In 1992, Kidd Kraddick in the Morning was born as a local radio program in Dallas. The show broadcasts live from 6–9 a.m. Central on weekday mornings and is nationally syndicated in more than 40 markets, as well as the American Forces Radio Network through YEA Media Group. Kraddick voiced a number of characters, making extensive use of voice altering technology in improvising characters as they came up during show discussions. One of the most popular was Kraddick improvising the voice of co-host, "J-Si" wife/high school sweetheart, Kinsey. He has voiced other characters such as "Must Be Nice Guy", and other characters that added flair to the show. After his death in 2013, the show continued to air as an ensemble, posthumously under the name The Kidd Kraddick Morning Show, featuring the remaining cast members.

==Other==
In the early 1990s, Kraddick launched two radio oriented businesses. A monthly publication for morning personalities called "The Morning Mouth" and a show prep "sharing service" for air personalities called "BitBoard". Kraddick subsequently sold both entities; BitBoard is now operated by Clear Channel Communications and The Morning Mouth is owned and operated by Talentmasters in Atlanta.

In 1991, he founded a charity organization "Kidd's Kids", with the mission to "provide hope and happiness by creating beautiful memories
for families of children with life-altering or life-threatening conditions." What initially began as a bus ride to Sea World in San Antonio expanded into a family trip to Walt Disney World in Orlando for over a thousand children.

==Personal life==
Kraddick attended the University of Miami for a semester, but dropped out to study broadcasting. Kraddick was Catholic. He and his wife, Carol, were separated in 2007 and divorced in April 2008. They had one daughter, Caroline. He had planned on remarrying in the near future to Lissi Mullen to whom he was engaged with the week before his death.

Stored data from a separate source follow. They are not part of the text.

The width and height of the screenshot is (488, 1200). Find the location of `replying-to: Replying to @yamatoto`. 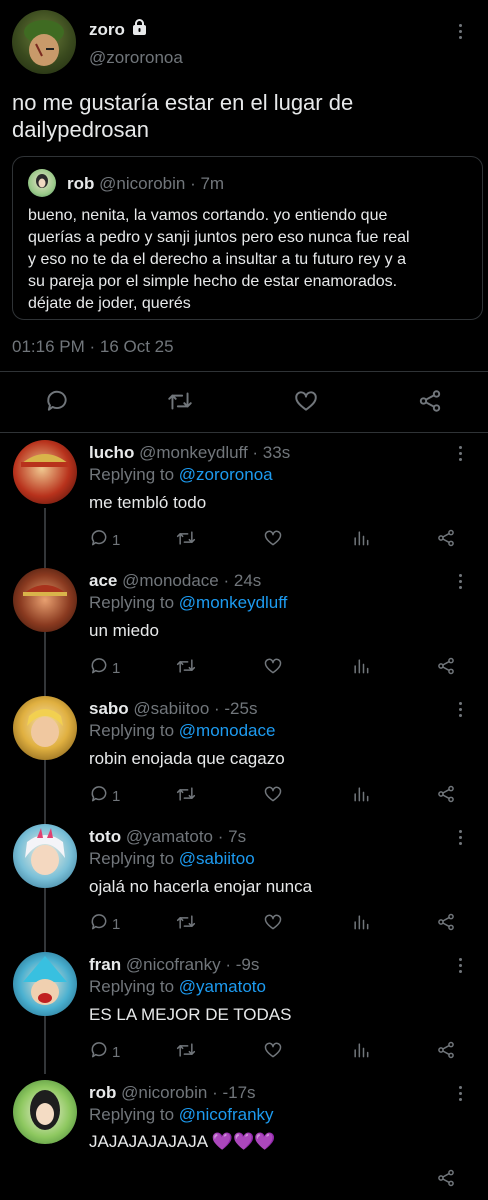

replying-to: Replying to @yamatoto is located at coordinates (178, 987).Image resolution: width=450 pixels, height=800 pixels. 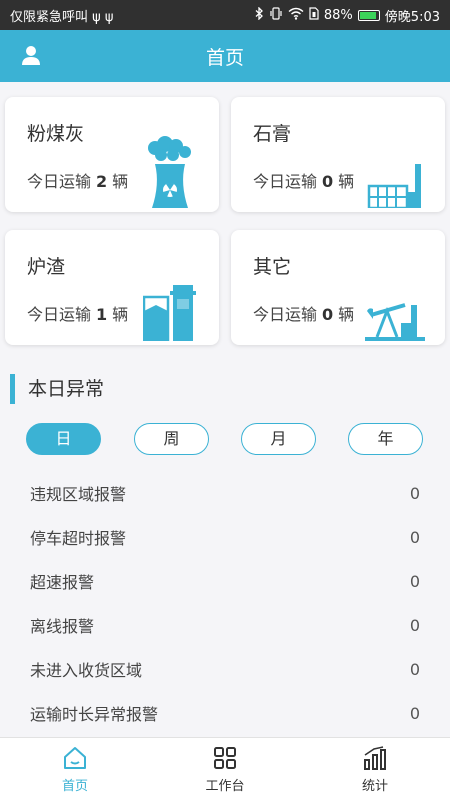 I want to click on alarm-label: 未进入收货区域, so click(x=86, y=670).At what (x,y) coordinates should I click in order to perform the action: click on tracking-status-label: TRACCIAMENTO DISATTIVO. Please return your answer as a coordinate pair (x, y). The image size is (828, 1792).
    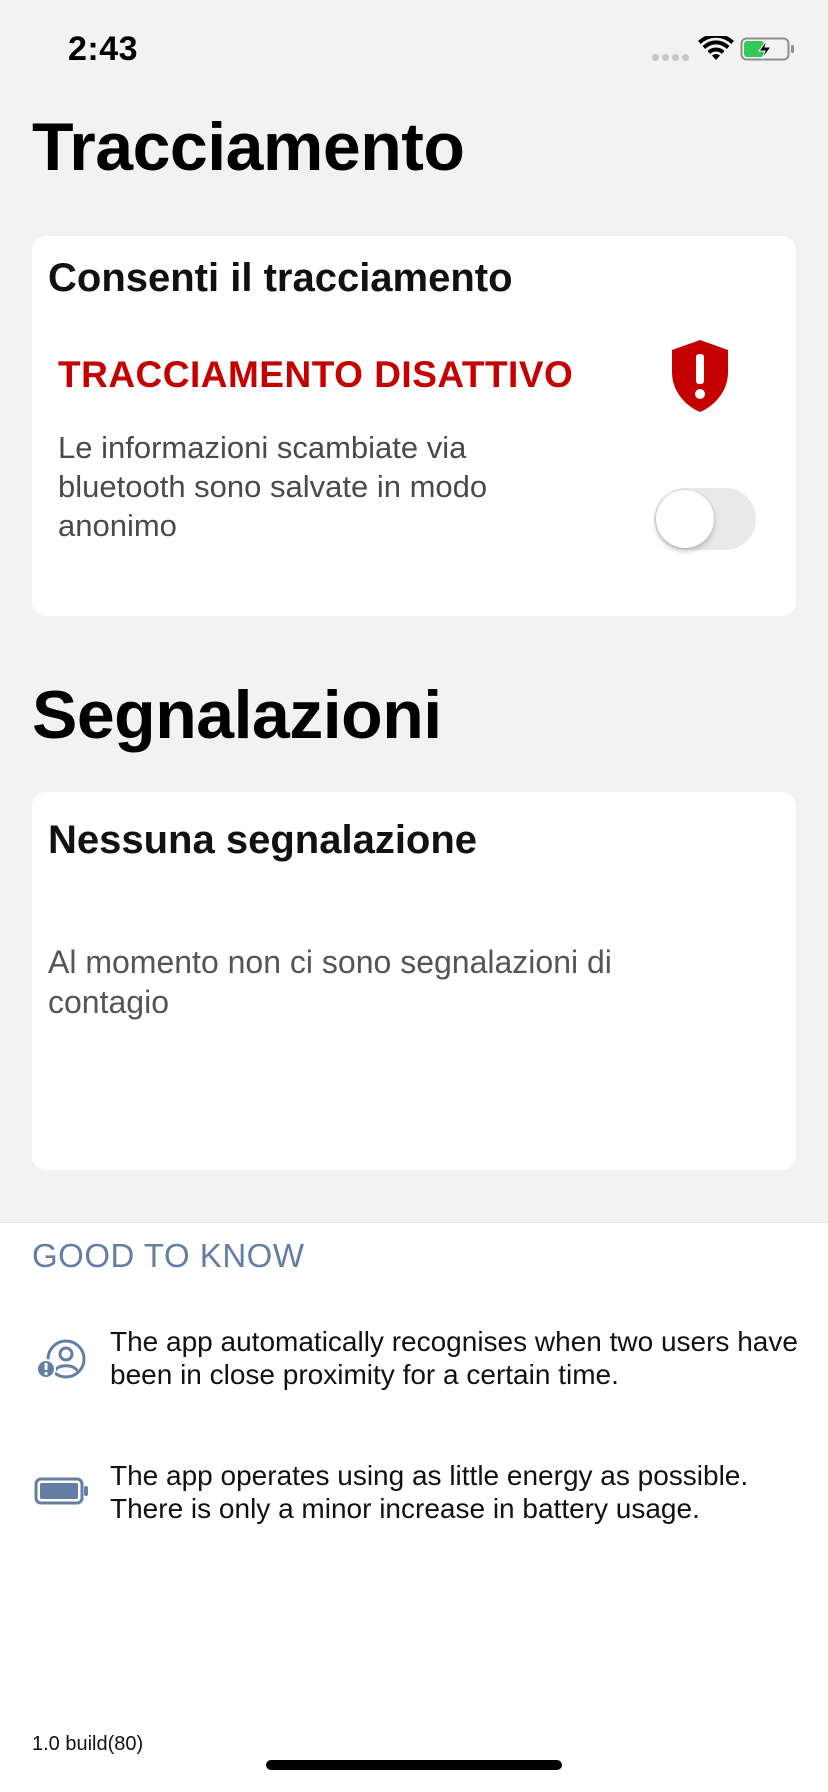
    Looking at the image, I should click on (316, 374).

In 2009, Kraddick was diagnosed with lymphoma, which he kept hidden from his coworkers and family.

==Death==
Kraddick died on July 27, 2013, while attending an annual fundraiser for his charity, Kidd's Kids, at Timberlane Country Club in Gretna, Louisiana. Jefferson Parish Deputy Coroner Granville Morse said heart disease was "evident" and that drug use and foul play were not suspected, according to his findings after a routine autopsy. Morse said Kraddick had an enlarged heart. He also had three diseased vessels and one of his arteries had an 80 percent blockage. In early August 2013, the Jefferson Parish Coroner's Office concluded Kraddick's cause of death was arteriosclerotic and hypertensive cardiovascular disease.